• **Data**:
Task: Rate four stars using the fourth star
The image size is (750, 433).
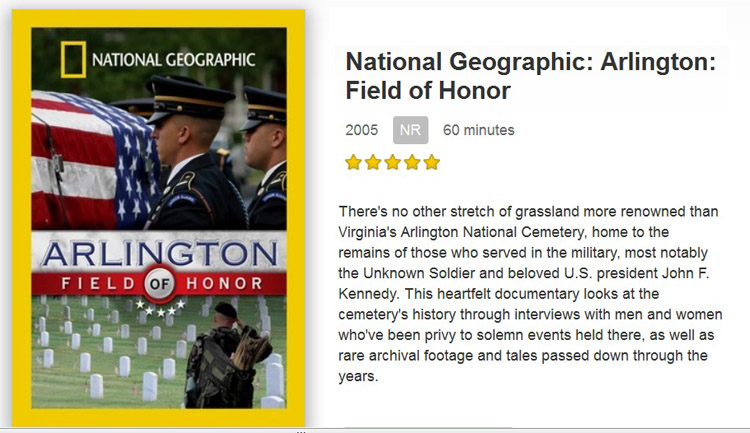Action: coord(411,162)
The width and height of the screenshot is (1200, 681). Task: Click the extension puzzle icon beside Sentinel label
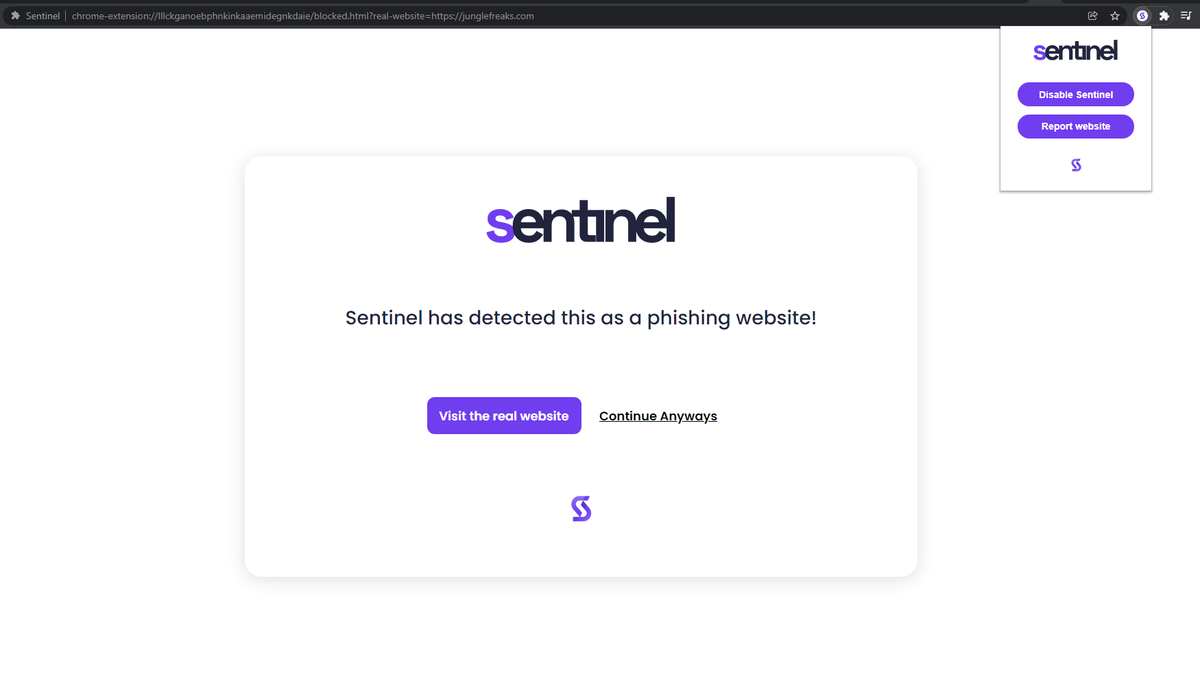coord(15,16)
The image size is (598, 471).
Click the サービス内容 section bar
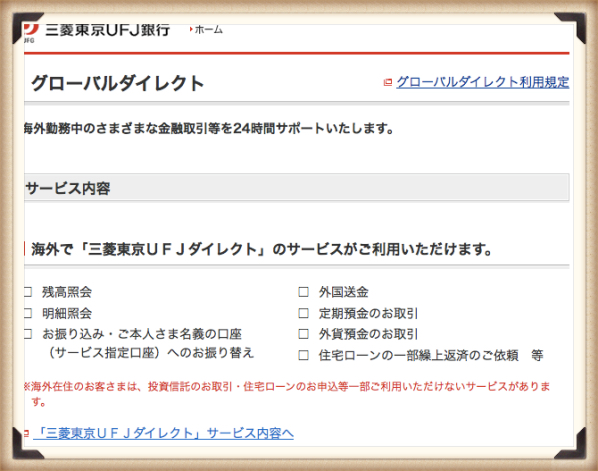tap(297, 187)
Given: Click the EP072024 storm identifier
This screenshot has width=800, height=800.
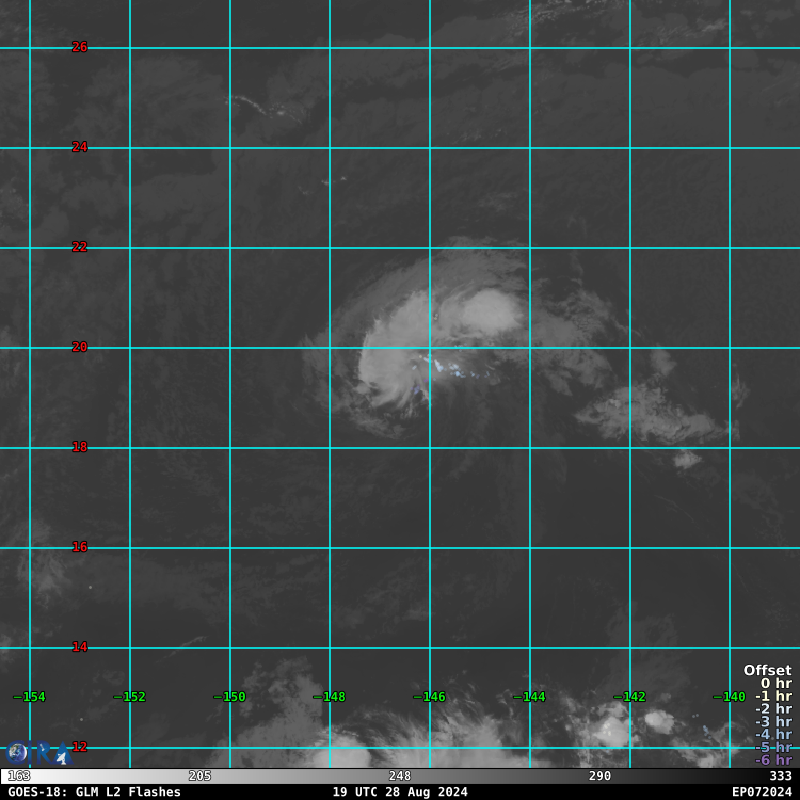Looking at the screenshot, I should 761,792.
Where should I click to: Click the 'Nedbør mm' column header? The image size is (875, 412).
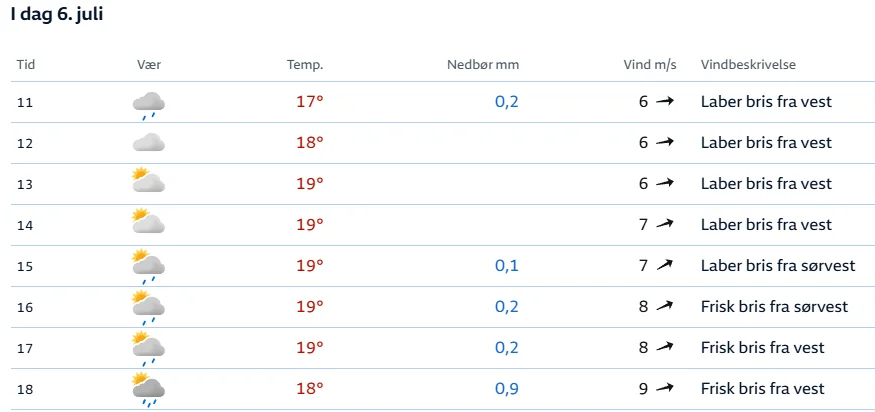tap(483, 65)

• **About this task**: Having located the line with "The image size is (598, 471).", copy it exactly along with every later line through the end of the listing above, but omit the pictures.

• **Written answer**:
The image size is (598, 471).
Click the サービス内容 section bar
tap(297, 187)
Given: Click the EP072024 storm identifier
This screenshot has width=800, height=800.
Looking at the screenshot, I should 761,792.
Where should I click to: Click the 'Nedbør mm' column header? The image size is (875, 412).
tap(483, 65)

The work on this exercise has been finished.